E, na sua reclamação, afirma que (cfr. fls. 277):
«(…) 3 - o aqui reclamante em sede de interposição de recurso para o Tribunal Constitucional alegou, que ao decidir como decidiu, o Venerando Tribunal da Relação de Lisboa, violou o constante na alínea b) do nº 1 do artigo 56º, nº 3 do artigo 52º, nº 1 do artigo 40º, todos do Código Penal e, em consequência, o artigo 1º da Constituição da República Portuguesa. Ou seja,
4 - o que se pretendia e pretende demonstrar junto deste Alto Tribunal, o qual além do mais, tem a nobre missão de sindicar e decidir no sentido de declarar se as decisões proferidas pelos nossos tribunais estão, ou não, em conformidade com a nossa LEI das leis. Na verdade,
5 - o aqui arguido, entende, como o demonstrou em sede de motivação de recurso e pretende demonstrar junto deste Alto Tribunal, que ao decidir como decidiu o tribunal “a quo”, cuja confirmação foi efectivada pelo Venerando Tribunal da Relação de Lisboa, no que tange à revogação da suspensão da execução da pena de quatro anos e seis meses de prisão, a que tinha sido condenado o presente reclamante, violou os preceitos legais penais acima citados e, em consequência, o artigo 1º da Constituição da República Portuguesa, daí a presente reclamação! (…)»

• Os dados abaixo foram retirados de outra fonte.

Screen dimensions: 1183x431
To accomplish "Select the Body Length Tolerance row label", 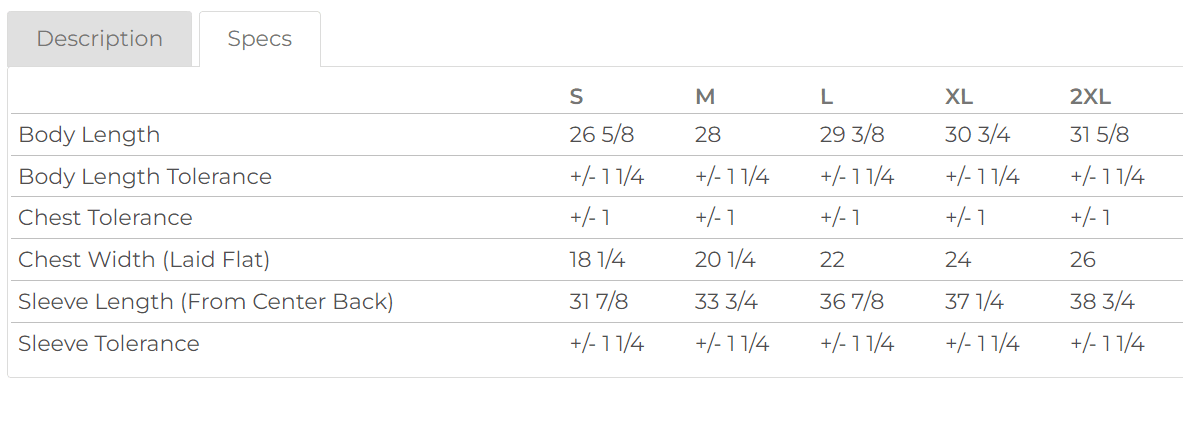I will tap(145, 177).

9.7 Do teor do requerimento de interposição de recurso para este Tribunal, bem como do teor da reclamação apresentada – na qual, como sublinha o representante do Ministério Público junto deste Tribunal «apenas se confirma o afirmado no requerimento recursório» (cfr. n.º 7, fls. 284) – decorre, pois, que o ora reclamante pretende que este Tribunal aprecie o Acórdão proferido em 31/05/2012, em conferência, pelo Tribunal da Relação de Lisboa, que negou provimento ao recurso por si interposto do despacho judicial que revogou a suspensão da execução da pena de 4 anos e 6 meses em que havia sido condenado.
Conforme afirma o representante do Ministério Público junto deste Tribunal, o recorrente e ora reclamante «imputa a violação do artigo 1.º da Constituição, conjuntamente com as normas de direito ordinário que refere, à própria decisão» (cfr. n.º 6, fls. 284).
9.8 A fiscalização da constitucionalidade e da legalidade da competência deste Tribunal incide sobre normas e não sobre decisões, incluindo, como se pretende no caso, decisões judiciais. Como se afirma no Acórdão n.º 526/98 deste Tribunal (II, 3):
«A competência para apreciar a constitucionalidade das decisões judiciais, consideradas em si mesmas - que é própria de sistemas que consagram o recurso de amparo - não a detém, entre nós, o Tribunal Constitucional.».
9.9 Pelo que não é possível conhecer do objeto do recurso.
III – Decisão
10. Pelo exposto, decide-se indeferir a presente reclamação.
Custas devidas pelo reclamante, fixando-se a taxa de justiça em 20 (vinte) unidades de conta, nos termos do artigo 7.º do Decreto-Lei n.º 303/98, de 7 de Outubro.
Lisboa, 1 de outubro de 2012.- Maria José Rangel de Mesquita – Fernando Vaz Ventura – Rui Manuel Moura Ramos.